The house made one decision for them: the salon’s color. “It was the only color dictated to us,” Rubs says. During renovations, they uncovered a hand-painted frieze from 1912 hidden beneath 1970s wallpaper. A restoration specialist brought it back to its original “greeny turquoise,” now echoed on the walls and complemented by bold orange velvet furniture.
The garage even got a colorful makeover in the form of a ceiling mosaic, created from pages torn from vintage magazines they’d unearthed in the attic—some dating back to 1812. Its red, blue, and white palette represents Ruby, Dimitri’s Greek heritage, and peace and innocence, respectively.

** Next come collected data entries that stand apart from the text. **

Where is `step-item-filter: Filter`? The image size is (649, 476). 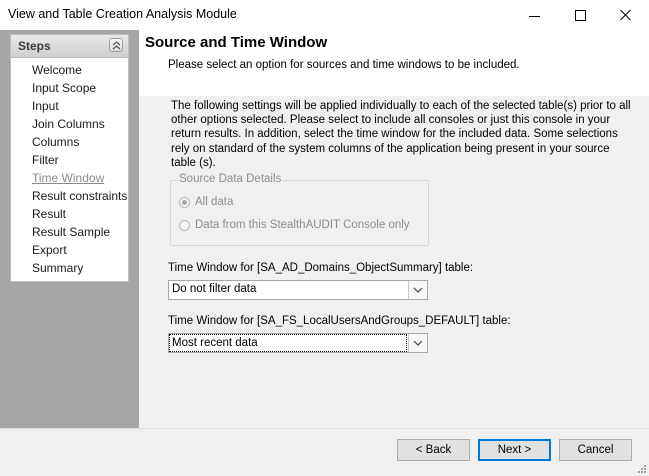 step-item-filter: Filter is located at coordinates (70, 160).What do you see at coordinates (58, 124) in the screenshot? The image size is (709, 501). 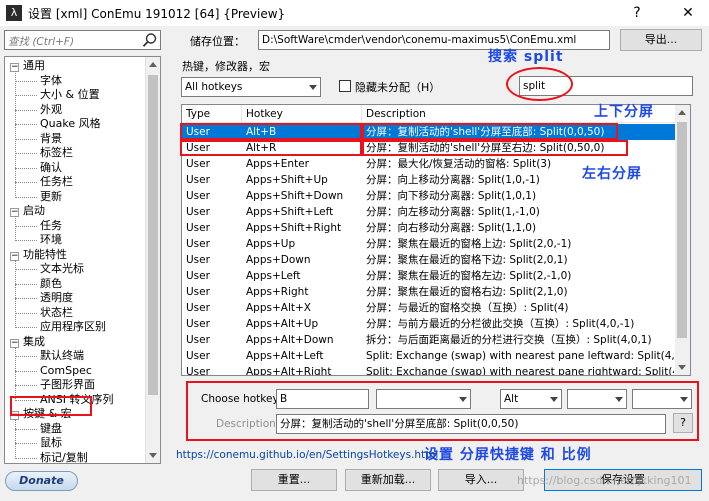 I see `tree-item: Quake 风格` at bounding box center [58, 124].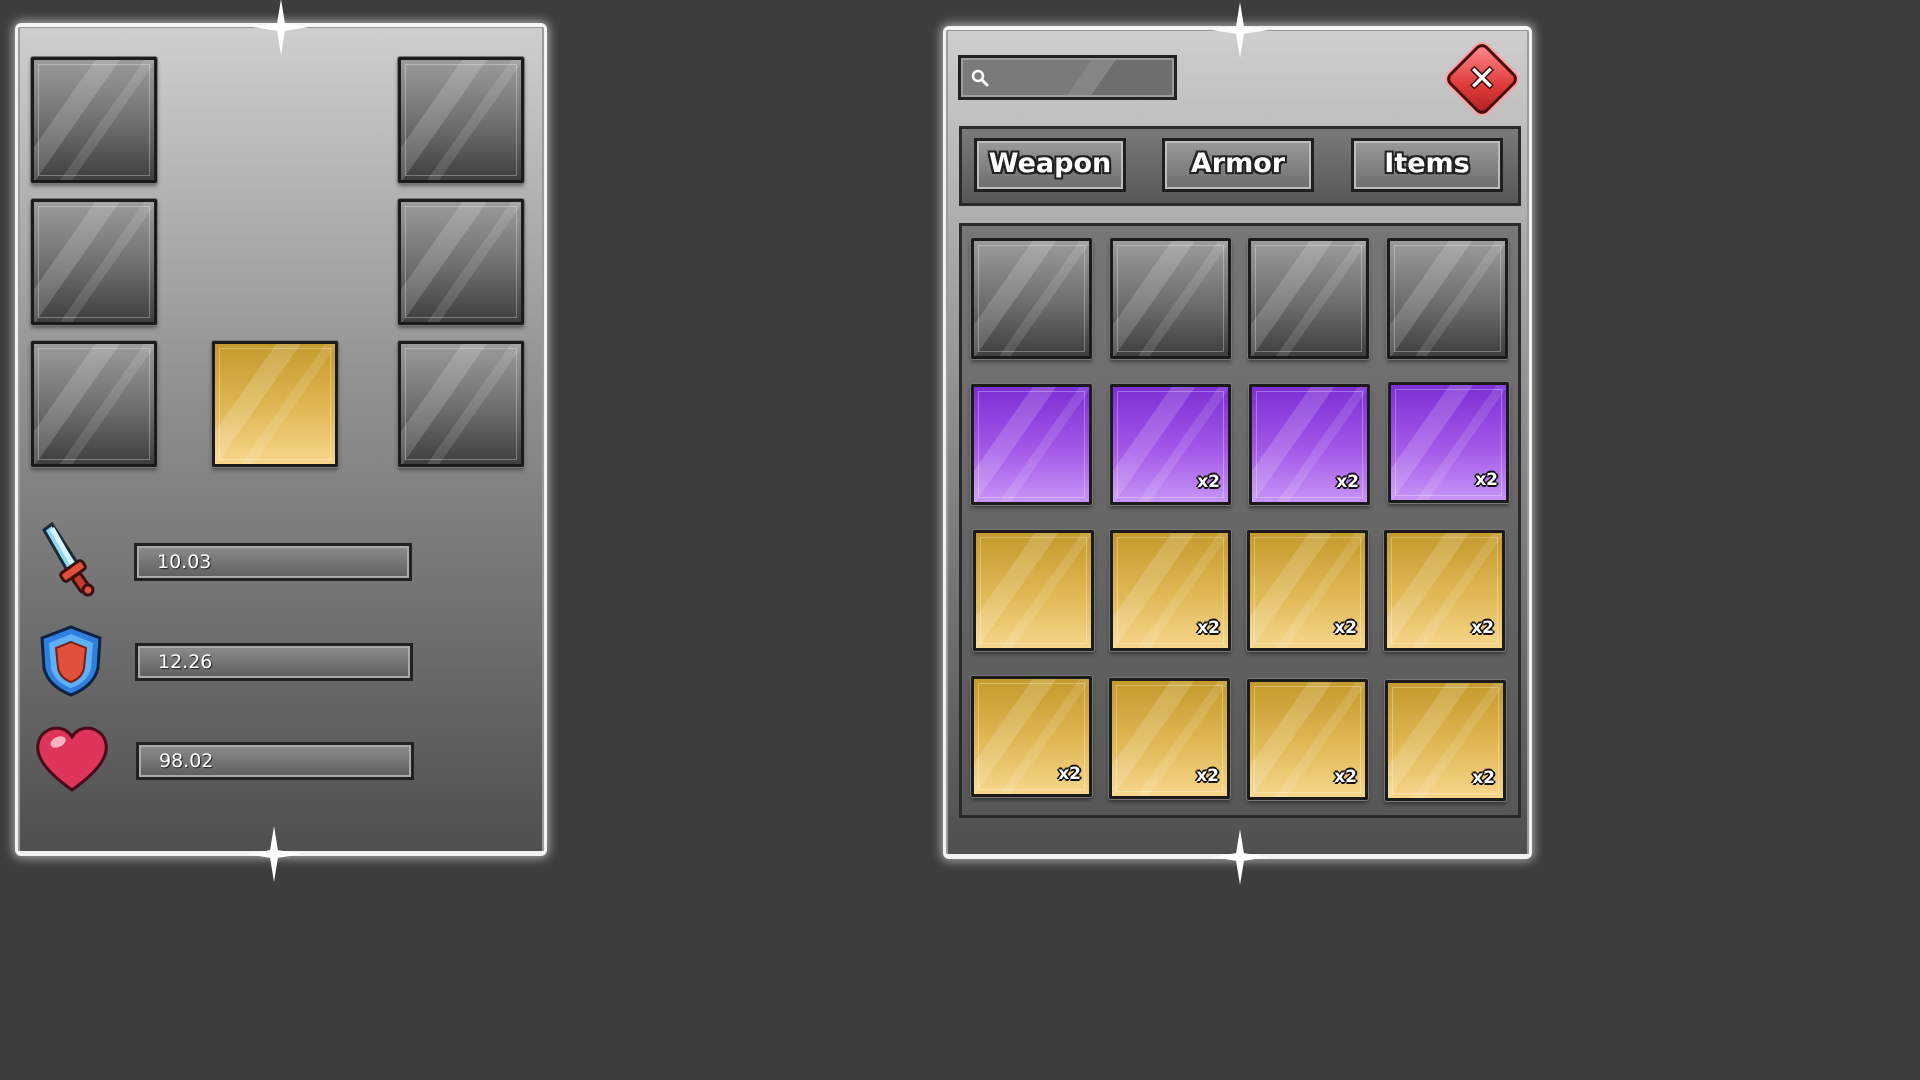 Image resolution: width=1920 pixels, height=1080 pixels. Describe the element at coordinates (273, 562) in the screenshot. I see `attack-stat-value: 10.03` at that location. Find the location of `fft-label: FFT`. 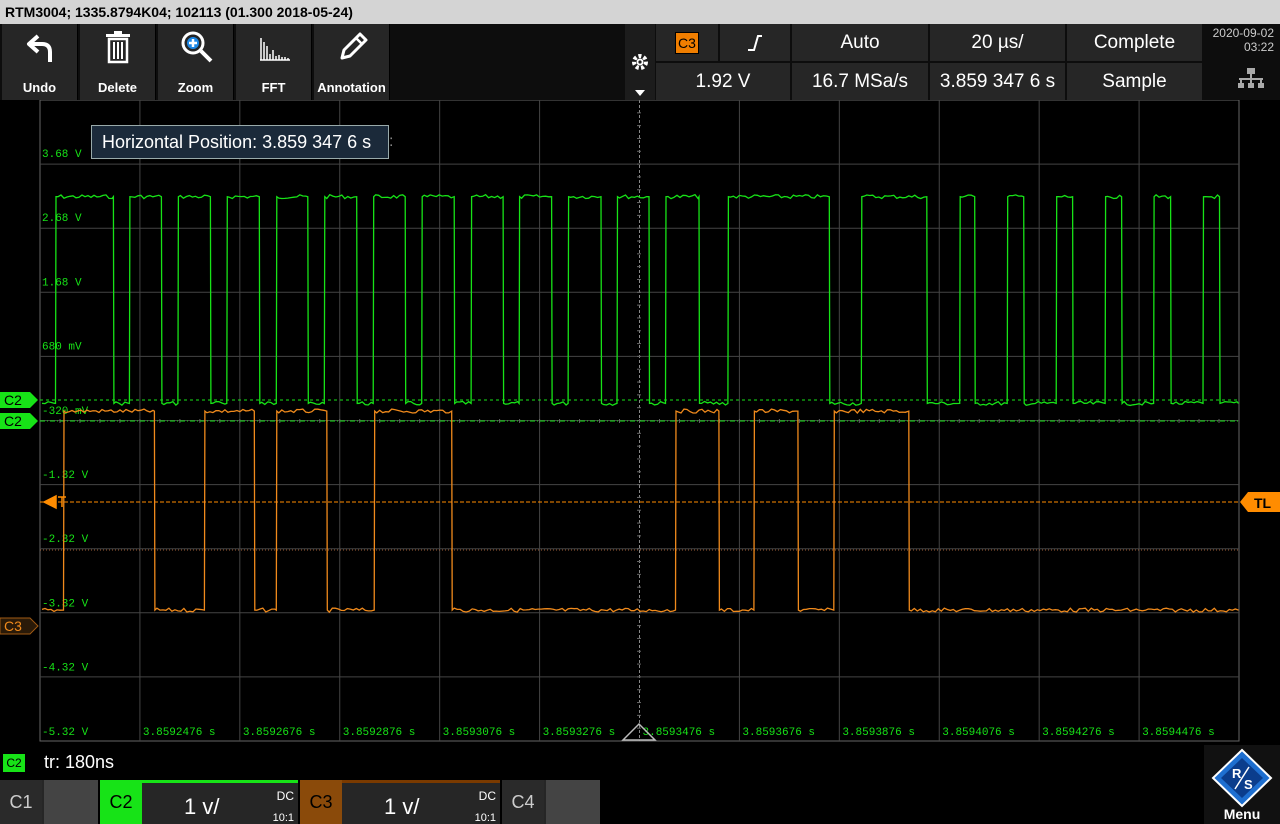

fft-label: FFT is located at coordinates (274, 88).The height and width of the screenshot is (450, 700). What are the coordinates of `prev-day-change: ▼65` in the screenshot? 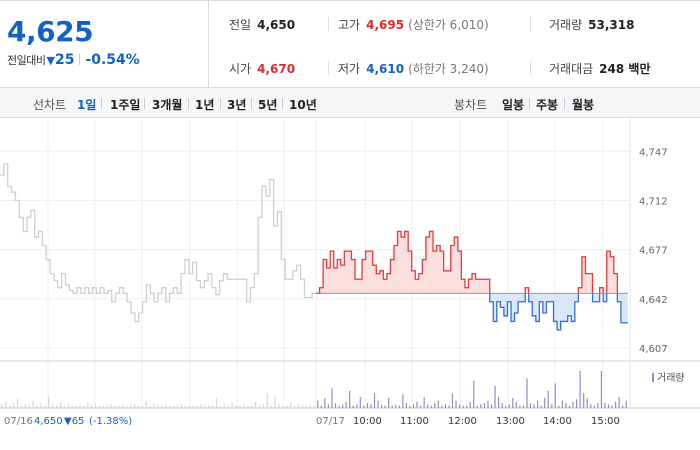 It's located at (74, 422).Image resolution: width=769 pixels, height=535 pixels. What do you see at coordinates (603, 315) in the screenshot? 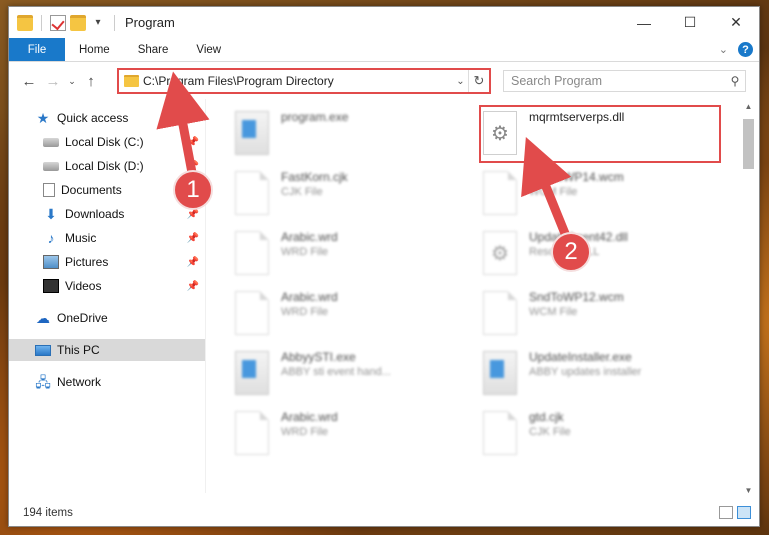
I see `file-item: SndToWP12.wcm WCM File` at bounding box center [603, 315].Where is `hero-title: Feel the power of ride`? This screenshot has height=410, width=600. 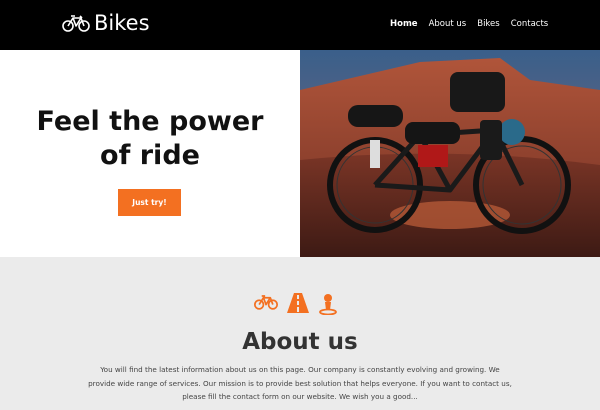
hero-title: Feel the power of ride is located at coordinates (150, 139). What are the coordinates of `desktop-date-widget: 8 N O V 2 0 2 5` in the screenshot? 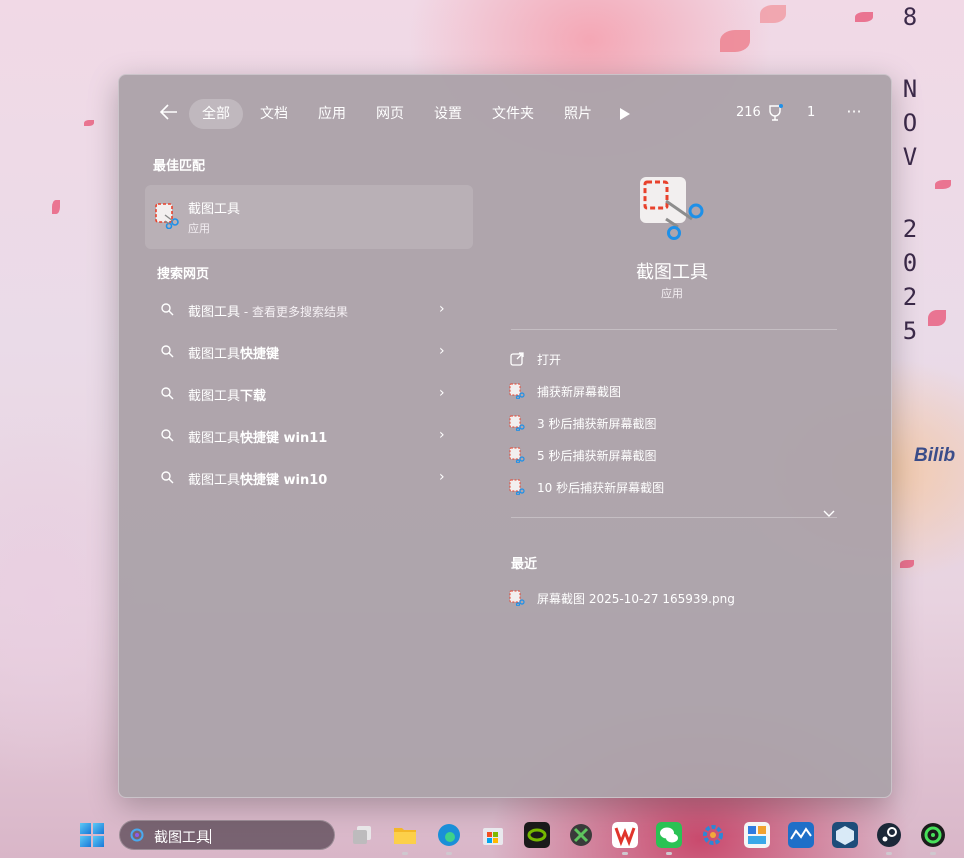 It's located at (910, 174).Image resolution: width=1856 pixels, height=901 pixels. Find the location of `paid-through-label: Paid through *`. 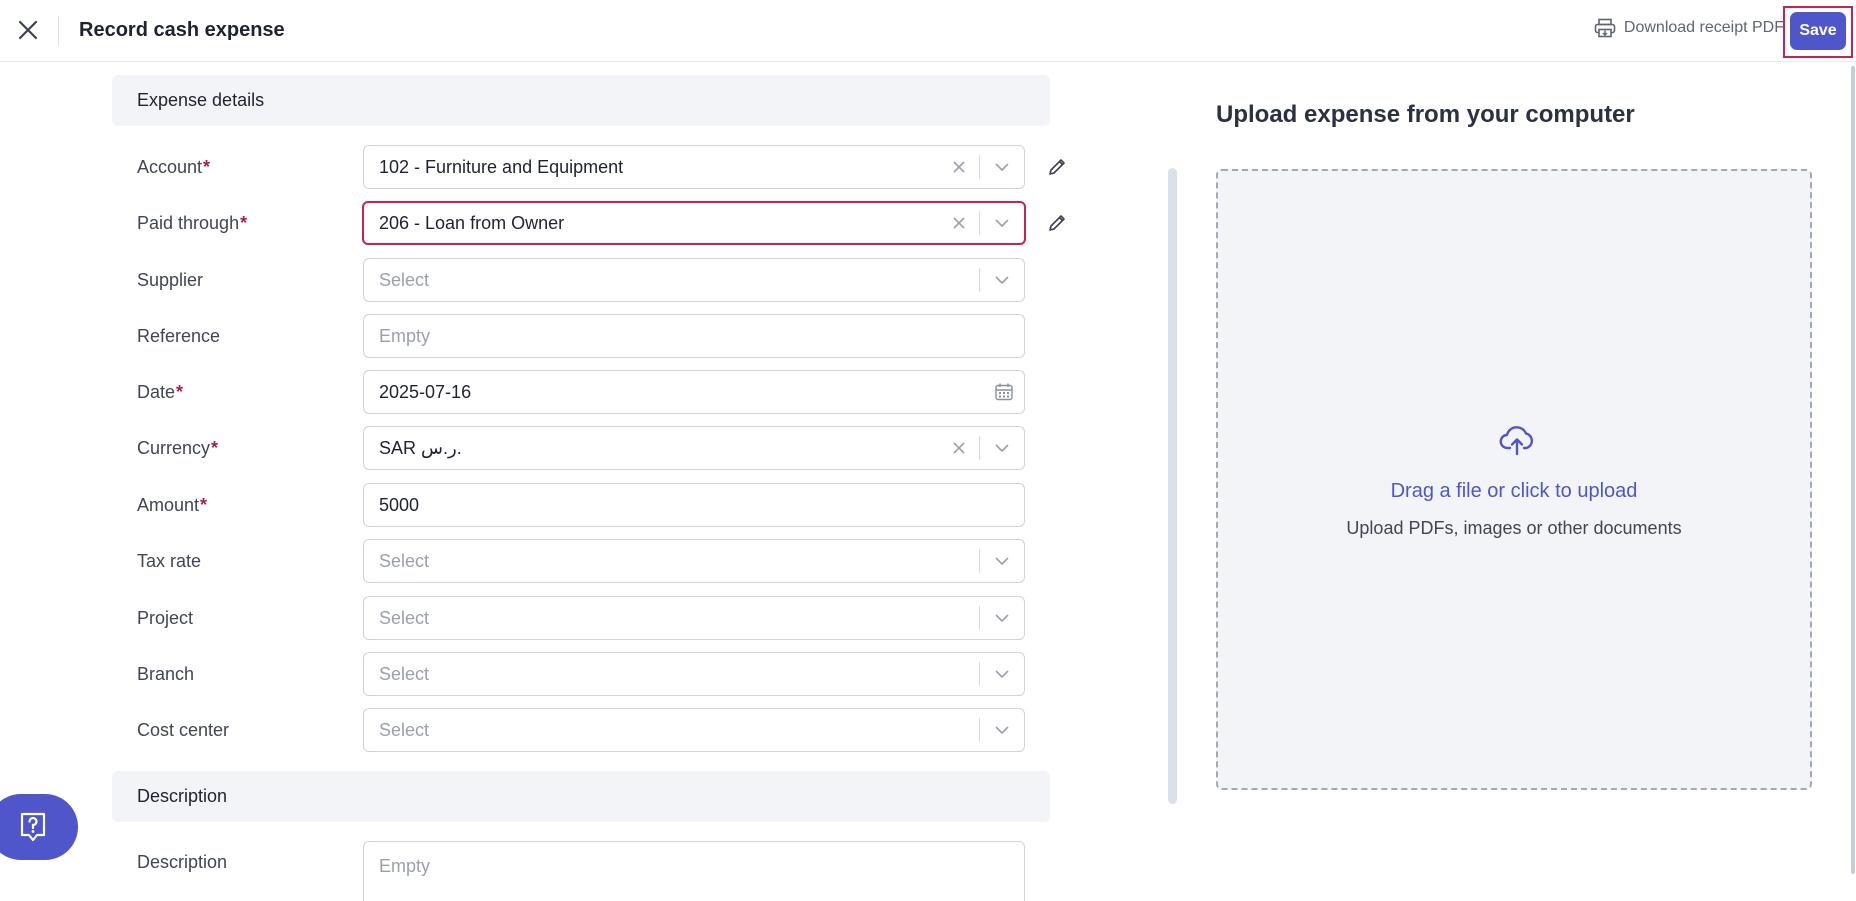

paid-through-label: Paid through * is located at coordinates (192, 223).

Ruby’s approach to color is as intentional as it is intuitive, she says: deliberate choices that reflect the spirit of the space rather than trends. She recalls once reading in Elle Decor that painting a room white makes the space feel larger, resulting in a surge of white homes. “But you don’t always want to make a space bigger, or for a stranger to imagine himself there,” she says. “You should let the building and the place itself come alive and sing, and color is one of the best expressions for that.”
Outside, the secret garden envelops visitors in a tapestry of green in “every shade you can imagine,” that’s threaded with subtle splashes of color: white and purple cutting flowers, a border of lavender, and red roses for making essential oils. Over at the lake, they revived an old bridge that had been left to rot under a fallen tree. “We scraped back the color to find the original and repainted it,” Ruby said. “When it was done, we were like, ‘It looks just like Monet’s bridge!’”
And what better backdrop than a nod to Monet for the La Belle Eco’s artist residences? Still the in the early phases of planning, the idea is to “explore the intersection between art and eco-living, and our connection to nature,” Ruby explains. “And how artists can explore and express the changes we need to make in society to build a better world.”
Also on the horizon: retreats and workshops, including classes for children to learn how to mend, alter, and upcycle their clothing. “The disposable attitude toward clothes is a big problem,” Ruby laments. “I mean it’s our problem with everything, and this circularity is what we’re trying to look at at Le Belle Eco.”
A plastic-for-pay system for the classes will create a circular economy through plastic recycling. Color, of course, beams at the core: “A lot of sustainability can be drab,” she admits. “Nature is abundant, colorful, and vibrant, and a bit of color in a sustainability movement is to be celebrated.”
Whether through workshops, retreats, design, or tending to nature, Ruby infuses all her pursuits with character, creativity, and care—and tops it all off with her signature sparkle.